Without capture-session, winner writeups often return shell pages and extraction quality collapses. Playwright here is authenticated Kaggle ingestion, not a general web scraper.

That is the Kaggle half of the research loop. The open-web half (papers, GitHub repos, blogs) is where query templates come in. The mistake I almost made was Playwright → Google → store everything. Noise at scale. The structured version looks like this:

Question
  → targeted queries (templates)
  → crawl / fetch (Playwright + APIs)
  → ingest (tier classify → extract)
  → validate (cross-source + quality gate)
  → compile (observations → wiki)
  → experiment (CV on held-out competition)
  → update memory (confidence, support, contradictions)

Query templates

Instead of open-ended browsing, I start from a question tied to a gap in memory:

“How to improve tabular models with categorical data?”
“Best augmentation techniques for small image datasets?”
“How to prevent overfitting in time series?”
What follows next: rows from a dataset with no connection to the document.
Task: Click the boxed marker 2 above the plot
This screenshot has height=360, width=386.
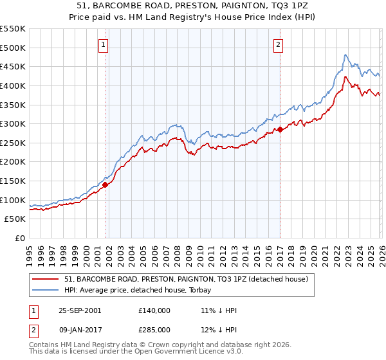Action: pyautogui.click(x=279, y=44)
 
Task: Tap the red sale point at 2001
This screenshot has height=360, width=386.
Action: pyautogui.click(x=105, y=184)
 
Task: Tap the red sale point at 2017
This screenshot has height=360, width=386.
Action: pyautogui.click(x=280, y=129)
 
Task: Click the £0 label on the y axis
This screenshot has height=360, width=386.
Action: pyautogui.click(x=21, y=239)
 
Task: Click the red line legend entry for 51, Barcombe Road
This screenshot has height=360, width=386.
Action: pyautogui.click(x=187, y=279)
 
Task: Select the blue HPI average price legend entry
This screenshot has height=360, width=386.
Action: pyautogui.click(x=142, y=290)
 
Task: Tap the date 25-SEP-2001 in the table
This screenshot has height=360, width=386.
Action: pyautogui.click(x=80, y=310)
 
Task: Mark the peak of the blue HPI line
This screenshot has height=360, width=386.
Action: pyautogui.click(x=345, y=55)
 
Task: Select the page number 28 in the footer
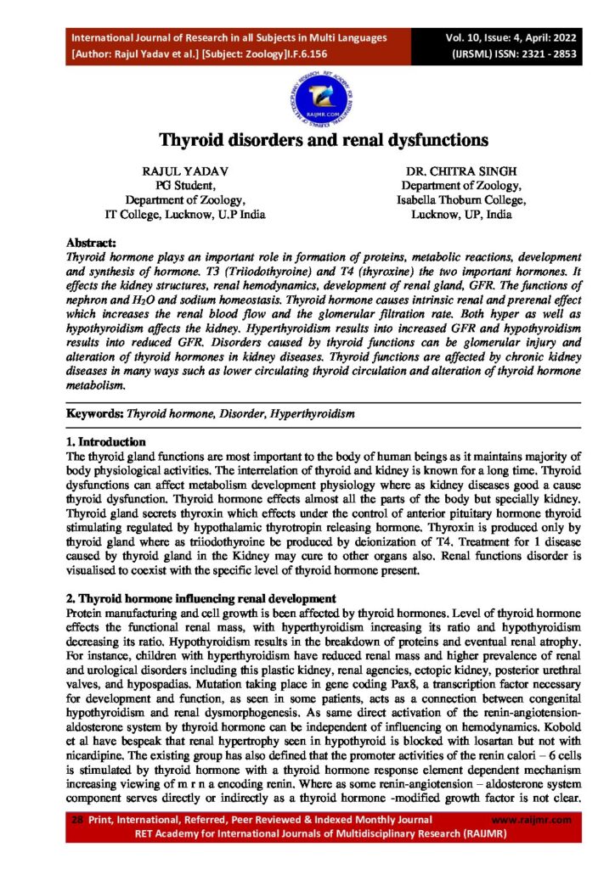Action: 77,820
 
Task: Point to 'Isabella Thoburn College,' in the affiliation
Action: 462,200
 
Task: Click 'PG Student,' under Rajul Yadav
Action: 185,186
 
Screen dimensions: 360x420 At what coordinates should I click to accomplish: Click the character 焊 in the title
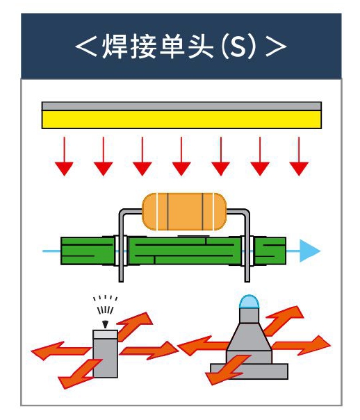point(115,47)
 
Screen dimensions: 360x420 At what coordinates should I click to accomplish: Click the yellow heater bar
point(181,119)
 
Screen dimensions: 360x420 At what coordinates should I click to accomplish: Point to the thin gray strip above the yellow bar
point(181,106)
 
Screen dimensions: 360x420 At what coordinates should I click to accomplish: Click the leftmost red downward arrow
point(64,156)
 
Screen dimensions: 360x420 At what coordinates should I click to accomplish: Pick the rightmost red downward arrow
point(299,156)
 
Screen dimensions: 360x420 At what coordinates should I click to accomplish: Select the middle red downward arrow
point(181,156)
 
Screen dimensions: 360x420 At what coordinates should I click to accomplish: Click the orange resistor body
point(184,212)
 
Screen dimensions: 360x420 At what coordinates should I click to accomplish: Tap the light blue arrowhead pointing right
point(309,251)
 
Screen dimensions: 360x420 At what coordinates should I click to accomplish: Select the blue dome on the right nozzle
point(249,301)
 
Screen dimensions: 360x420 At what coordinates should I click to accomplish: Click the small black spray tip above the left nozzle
point(106,324)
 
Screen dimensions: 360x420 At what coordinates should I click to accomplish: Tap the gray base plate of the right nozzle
point(249,371)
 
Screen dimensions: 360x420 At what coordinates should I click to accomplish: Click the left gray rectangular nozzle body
point(105,353)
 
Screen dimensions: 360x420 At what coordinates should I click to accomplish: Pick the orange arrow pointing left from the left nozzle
point(61,351)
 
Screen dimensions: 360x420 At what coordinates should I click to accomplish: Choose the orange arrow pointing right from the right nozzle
point(302,346)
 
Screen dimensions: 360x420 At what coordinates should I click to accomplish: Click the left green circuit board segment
point(88,251)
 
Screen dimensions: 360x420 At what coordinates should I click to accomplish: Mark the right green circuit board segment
point(270,251)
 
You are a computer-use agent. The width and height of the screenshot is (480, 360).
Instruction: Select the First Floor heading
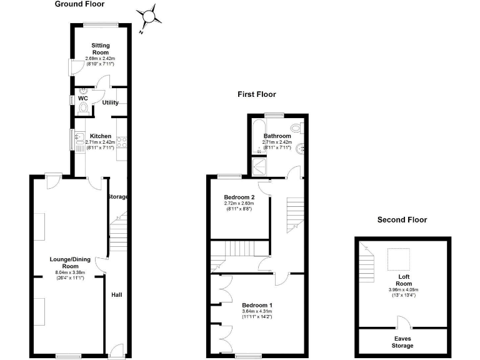point(256,94)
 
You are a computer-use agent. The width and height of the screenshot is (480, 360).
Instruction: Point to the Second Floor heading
point(402,219)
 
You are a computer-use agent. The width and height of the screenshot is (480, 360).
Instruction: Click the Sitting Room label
point(100,49)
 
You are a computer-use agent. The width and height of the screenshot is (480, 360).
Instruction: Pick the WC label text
point(82,98)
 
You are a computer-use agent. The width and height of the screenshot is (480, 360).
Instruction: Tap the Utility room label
point(110,102)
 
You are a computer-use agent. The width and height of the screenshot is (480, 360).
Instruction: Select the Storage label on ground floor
point(117,197)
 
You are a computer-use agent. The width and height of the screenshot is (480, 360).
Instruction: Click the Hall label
point(116,295)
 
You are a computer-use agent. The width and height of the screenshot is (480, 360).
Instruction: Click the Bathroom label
point(277,136)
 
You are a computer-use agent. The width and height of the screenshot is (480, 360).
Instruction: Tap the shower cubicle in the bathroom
point(258,166)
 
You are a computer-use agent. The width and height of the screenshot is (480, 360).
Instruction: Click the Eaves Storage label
point(402,342)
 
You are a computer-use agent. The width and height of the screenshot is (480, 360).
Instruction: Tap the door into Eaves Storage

Those become templated searches:

queries = [
    "kaggle {task} tricks",
    "{technique} machine learning paper",
    "{task} github solution kaggle",
    "{task} feature engineering techniques",
]

Worked example: tabular competition with categoricals

Suppose I am planning for a new binary classification competition with heavy categoricals and imbalanced targets. Memory query returns low-confidence on target encoding alternatives. The active-learning question becomes:

“What works better than target encoding for high-cardinality categoricals?”

Generated queries:

Template	Filled query
`kaggle {task} tricks`	`kaggle tabular classification tricks`
`{technique} machine learning paper`	`target encoding leakage machine learning paper`
`{task} github solution kaggle`	`tabular binary classification github solution kaggle`
`{task} feature engineering techniques`	`high cardinality categorical feature engineering techniques`

Source priority when results arrive:

Kaggle notebooks/discussions > GitHub repos > arXiv papers > blogs > random web

Each hit goes through the same pipeline as crawled Kaggle docs: parse, tier, extract to {technique, context, why, impact}, gate into observations. Cross-source agreement bumps confidence:

if technique appears in 5+ independent sources:
    increase_confidence()
if technique improves CV on proxy competition:
    mark as "proven"

Active learning queries

The loop also searches for what the system does not know:

Memory signal	Generated query
Low confidence on `target_encoding`	`better alternatives to target encoding tabular`
High contradiction count on `PCA`	`PCA feature engineering tree models when to avoid`
Failed experiment on pseudo-labeling	`pseudo labeling confidence threshold best practices`

Playwright handles pages that need a browser (Kaggle auth, JS-rendered listings). arXiv and GitHub often go through direct HTTP. The unifying piece is not the browser. It is that every fetch enters the same ingest → validate → compile path, not a separate junk drawer.

Implementation stages (where I am)

Stage	Status
Step 1: Hardcoded 5–10 queries, scrape top results, run ingest	Designed; Kaggle crawl + ingest live
Step 2: LLM-generated queries from memory gaps	Planned
Step 3: Fully autonomous research → experiment loop	Target

The principle I keep repeating: reading gives ideas, experiments give truth. Playwright is a fetch tool. The research agent is the loop around it.

Where It Stands

AutoKaggle today is a research prototype, not a Kaggle Grandmaster in a box. It crawls, ingests with hybrid extraction, maintains hybrid memory, serves RAG, plans strategies, trains tabular models, and records what it tried. The eval harness keeps me honest with separate tracks for seeded fixture retrieval vs generic crawl honesty.

I still want to win competitions. But the project taught me that the path there runs through memory engineering, the unglamorous layer Karpathy and half the industry are suddenly building in public.

I started by asking how to beat the leaderboard. I ended up asking how an agent remembers what works, forgets what does not, and compounds knowledge across competitions on a gaming laptop and a four-gigabyte budget.

That was not the plan. It might be the more interesting project.